## Task to carry out
Rewrite all of the records below, requests included, but multiply every coordinate in the answers by 1.95 and round each result to a whole number, with halves rounded up. Leave the pictures out of your answer.
┄┄┄┄┄┄
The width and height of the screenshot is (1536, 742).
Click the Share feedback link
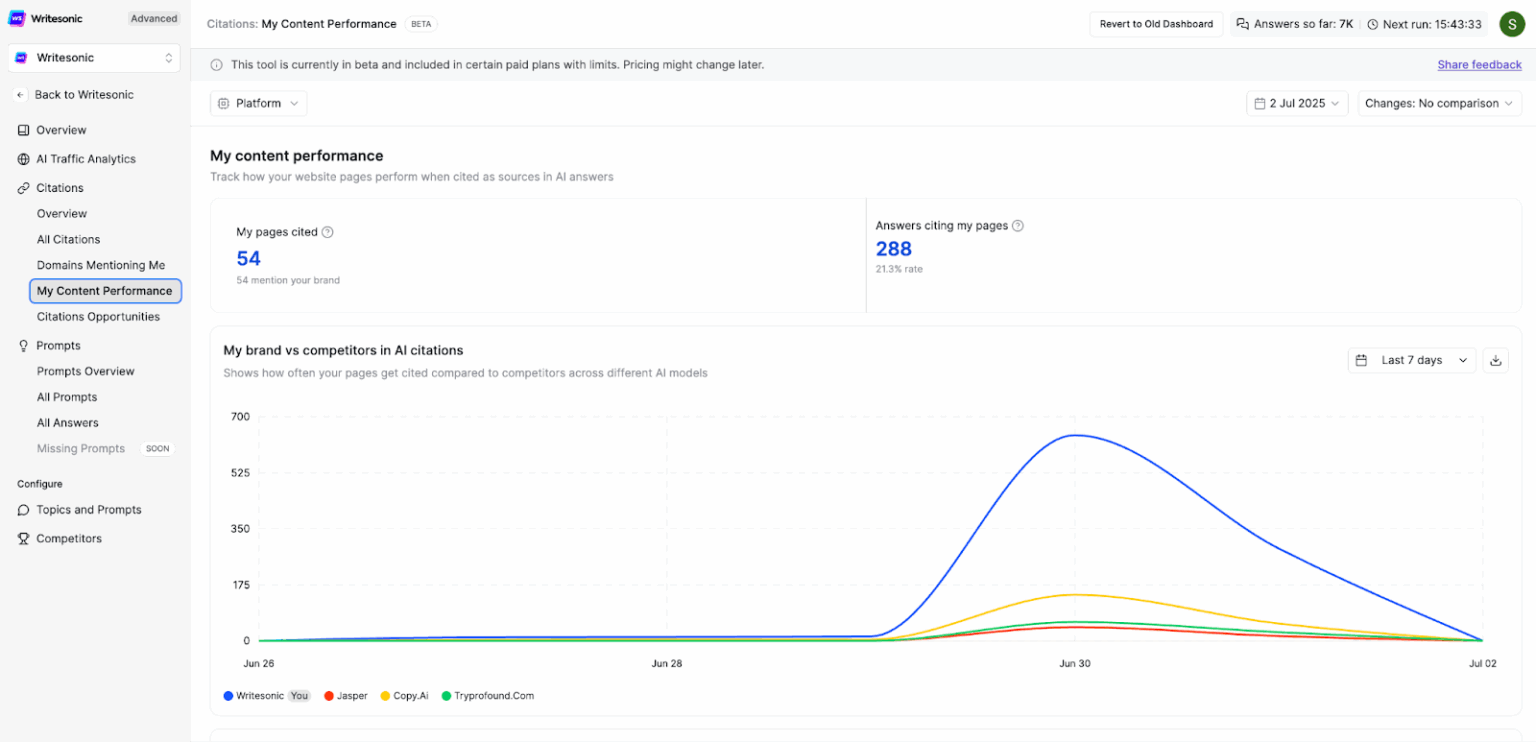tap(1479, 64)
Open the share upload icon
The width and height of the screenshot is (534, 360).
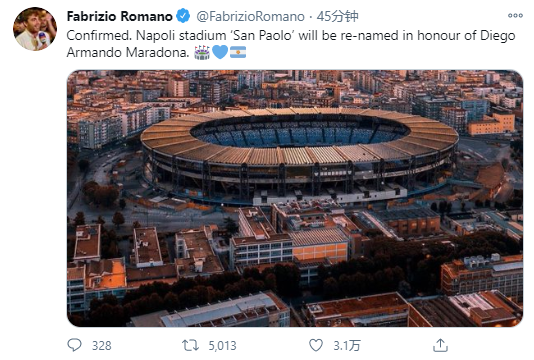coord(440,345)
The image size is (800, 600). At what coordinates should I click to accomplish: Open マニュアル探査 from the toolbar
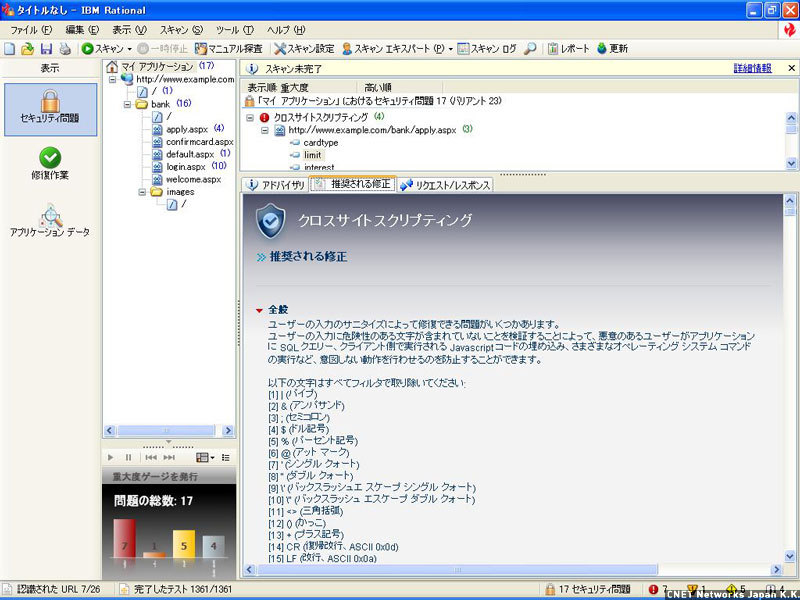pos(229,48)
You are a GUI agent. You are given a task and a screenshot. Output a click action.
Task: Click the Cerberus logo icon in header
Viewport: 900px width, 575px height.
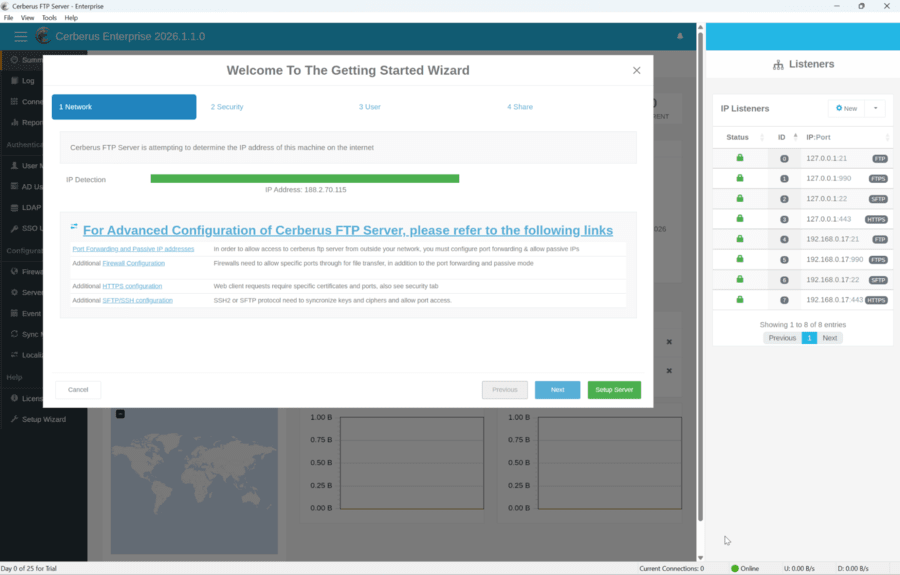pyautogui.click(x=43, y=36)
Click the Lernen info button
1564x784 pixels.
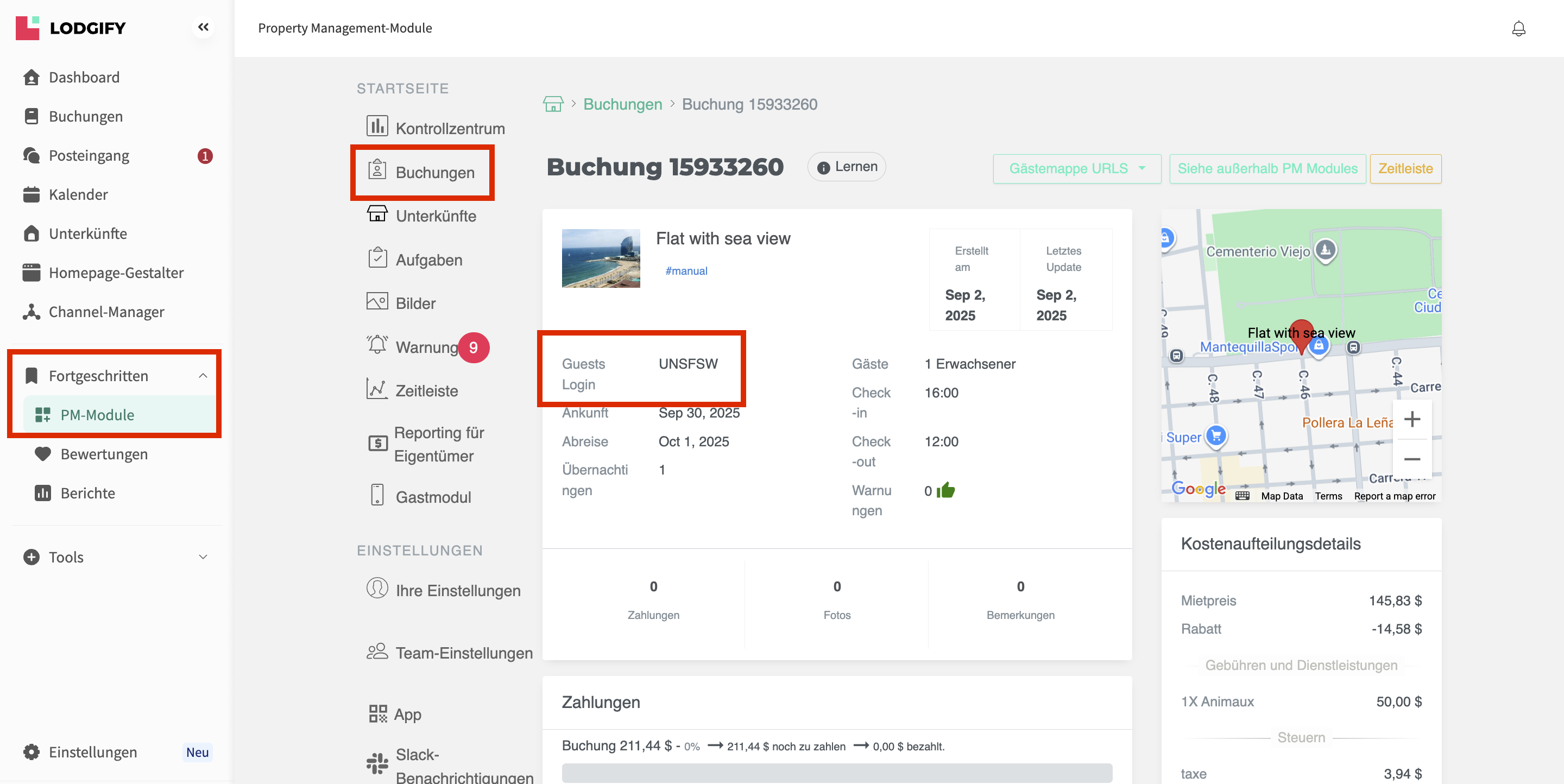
┄┄┄┄┄┄
## Solved exercise
The width and height of the screenshot is (1536, 742).
Click the Share feedback link
tap(2884, 125)
Open the share upload icon
The width and height of the screenshot is (534, 360).
coord(858,673)
The image size is (800, 600). At what coordinates should I click to accomplish: Open マニュアル探査 from the toolbar
pos(447,94)
You are a GUI agent. You are given a task and a screenshot. Output a click action.
Task: Click the Cerberus logo icon in header
Viewport: 900px width, 575px height.
pyautogui.click(x=84, y=70)
Click the Lernen info button
1564x784 pixels.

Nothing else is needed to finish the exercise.